As part of the program, Mr. Langille and Ms. Kollipara also contacted Indigenous scientists and scholars from Memorial and elsewhere in Canada and asked for short videos for the students about their professions and career paths, and their experience with STEM.
“I grew up in Corner Brook and, while it’s certainly not rural, it is relatively small,” said Ms. Kollipara. “I remember saying in high school I wanted to be a scientist, but it didn’t seem like a real job because I hadn’t actually met one before. That was even with Memorial’s Grenfell Campus so close by. If I felt that way, how did people feel who were in even more rural communities?”

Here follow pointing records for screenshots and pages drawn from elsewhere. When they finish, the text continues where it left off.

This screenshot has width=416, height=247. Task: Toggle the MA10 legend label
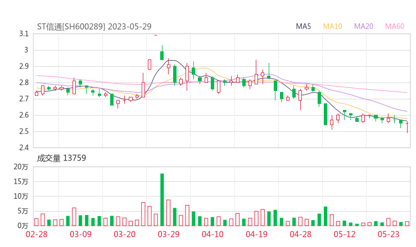332,26
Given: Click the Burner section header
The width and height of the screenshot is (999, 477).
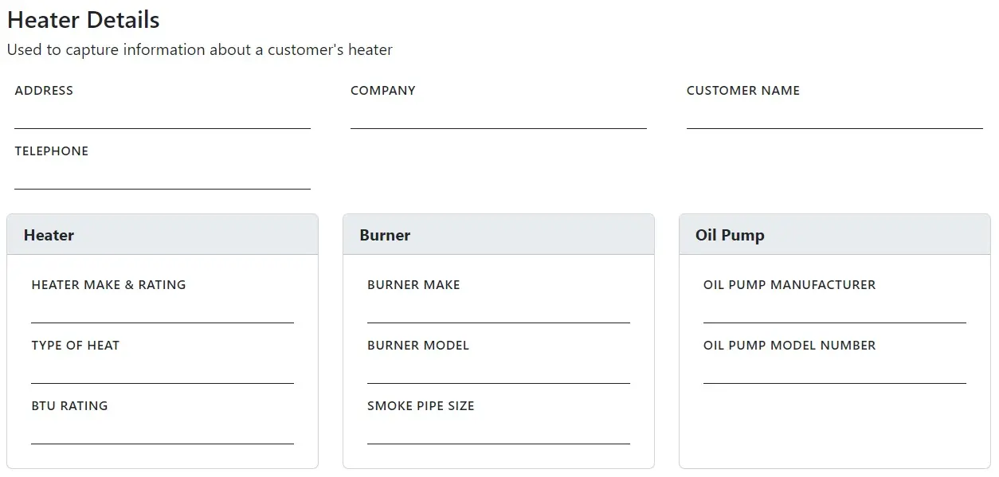Looking at the screenshot, I should coord(385,234).
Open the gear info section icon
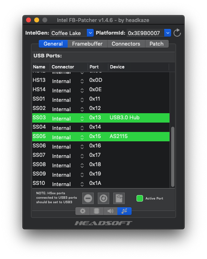207x259 pixels. coord(82,211)
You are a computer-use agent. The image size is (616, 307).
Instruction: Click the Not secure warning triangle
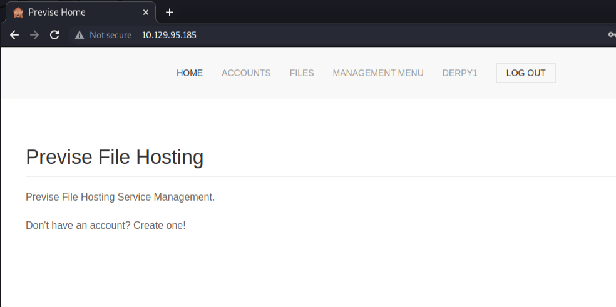pyautogui.click(x=80, y=35)
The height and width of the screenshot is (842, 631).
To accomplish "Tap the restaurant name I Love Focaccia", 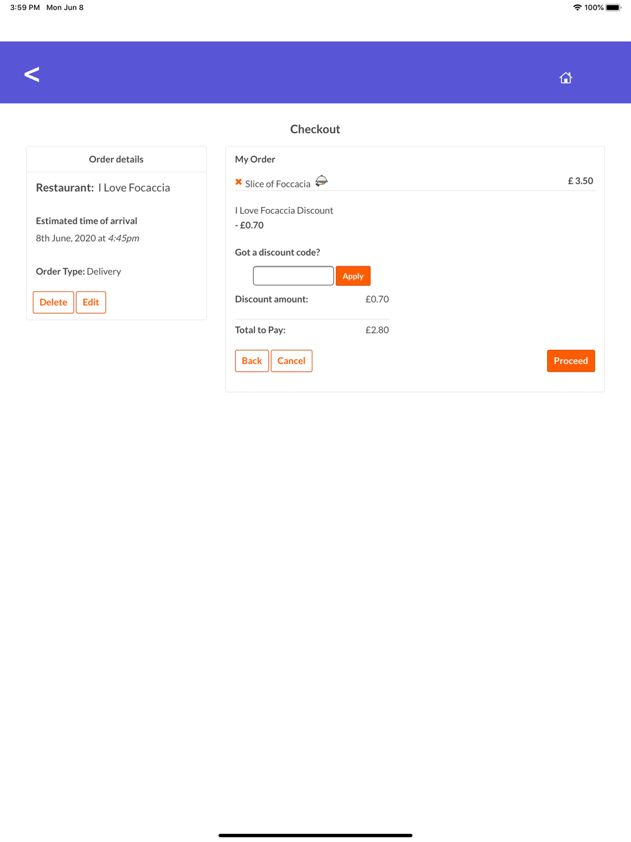I will (x=134, y=187).
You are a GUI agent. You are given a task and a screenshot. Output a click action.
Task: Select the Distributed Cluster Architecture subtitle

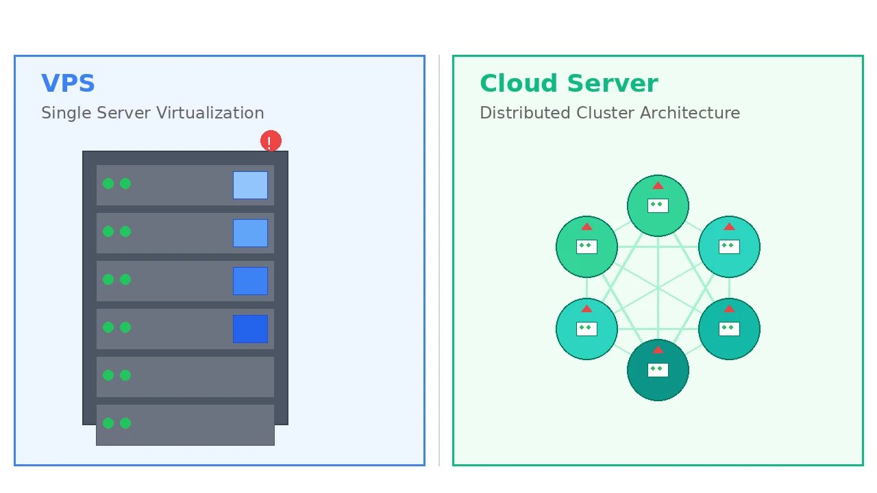pyautogui.click(x=610, y=113)
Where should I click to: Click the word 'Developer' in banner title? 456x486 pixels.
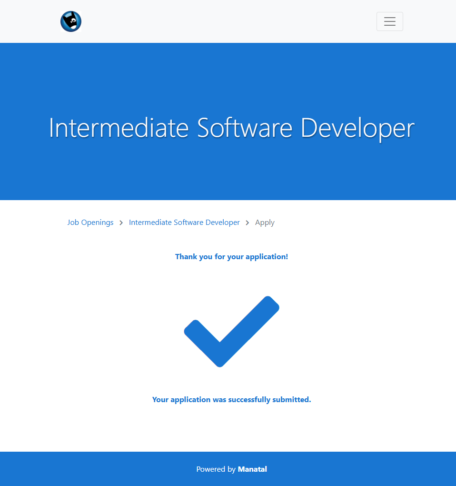tap(357, 128)
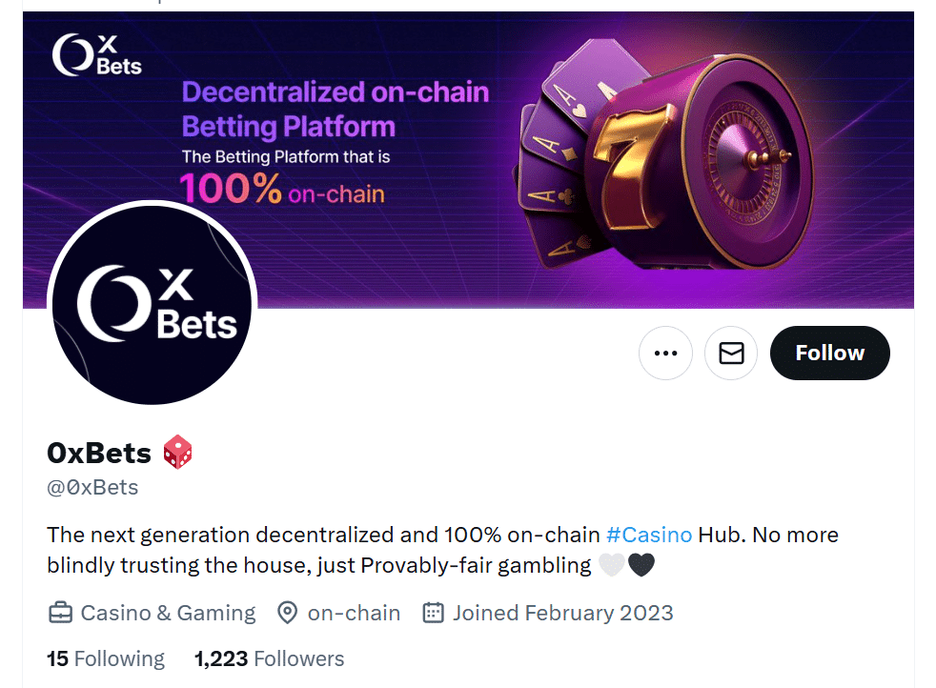Click the red dice emoji next to 0xBets

[175, 453]

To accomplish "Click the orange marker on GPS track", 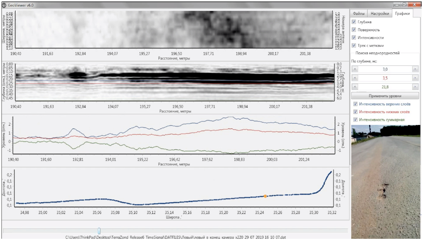I will click(265, 196).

Unfortunately, due to poor internet service and access, in addition to lockdowns, that part didn’t pan out. But they’re hopeful that any future programs will include Indigenous resources as well.
Ultimately, the pair shipped seven large packages to the Quebec school in April.
It included contributions from the Faculty of Medicine as well as the Department of Biology in the Faculty of Science, and The Seed Company in St. John’s.
The packages will support a number of enrichment activities at the school in all STEM fields from Grades 4 through 12.
Despite the challenges, the pair hopes the program can continue. They’ve reached out to some interested individuals in the province who could be liaisons in communities and will pass on their knowledge from the pilot program.
Public videos from the project can be accessed via the project’s YouTube channel.